L048 is a real good example of this: I've got a piece of paper right here in front of me that says, in my own handwriting, that L048 has two teats on each side but that they are joined at the base. Well... once you write down something there's no need in going back to check later, is there? Shoot! It's a fact by then. When L048's giant buck kid was born we dipped his navel, looked under him, looked in his mouth, and wrote down that every thing was good. Then I noticed L048's udder. She had 2 normal teats on each side. About 2 inches between the ones on each side. !#@$!@#$. She shoulda' had a name! And what's worse is that now, since I can't trust my notes, I have to go look under every goat on the place to double check myself.

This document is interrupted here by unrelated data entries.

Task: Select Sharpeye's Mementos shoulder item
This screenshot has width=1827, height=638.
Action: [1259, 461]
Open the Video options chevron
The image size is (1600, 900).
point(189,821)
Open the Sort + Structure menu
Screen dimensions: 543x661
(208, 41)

Krista Darnell just e-mailed the following:
"I considered namin' 'em Plywood, Siding, Toilet, New Truck, Washer and Dryer for a pair of twins, etc. At this rate, that might be the only way I ever get those things."
This year has been easy...
Inta - She's "inta" everything,
Evie - She's in to "evie" thing,
Ting - He's in to every "ting",
Esstoo - Stands for "Situation-II",
S2'sbrother - Poor guy has no identification of his own,
Stripe - His blaze looks like a stripe on his face,
Sludleft - Her blaze looks like it's sliding off of the left of her face,
Sludright - Her blaze looks like it's sliding off of the right of her face,
(If "slud" isn't the past tense of "slid" then it should be.)
Scooter - It took her a while to figure out her back legs,
Pete - Just because we've never had a Pete before,
Helios - His buyer sure comes up with better names than we do,
FlashGordon - The flashiest, most active buck kid on the place,
and it goes on and on and on and on and on.
And next kidding season... We get to do it all over again.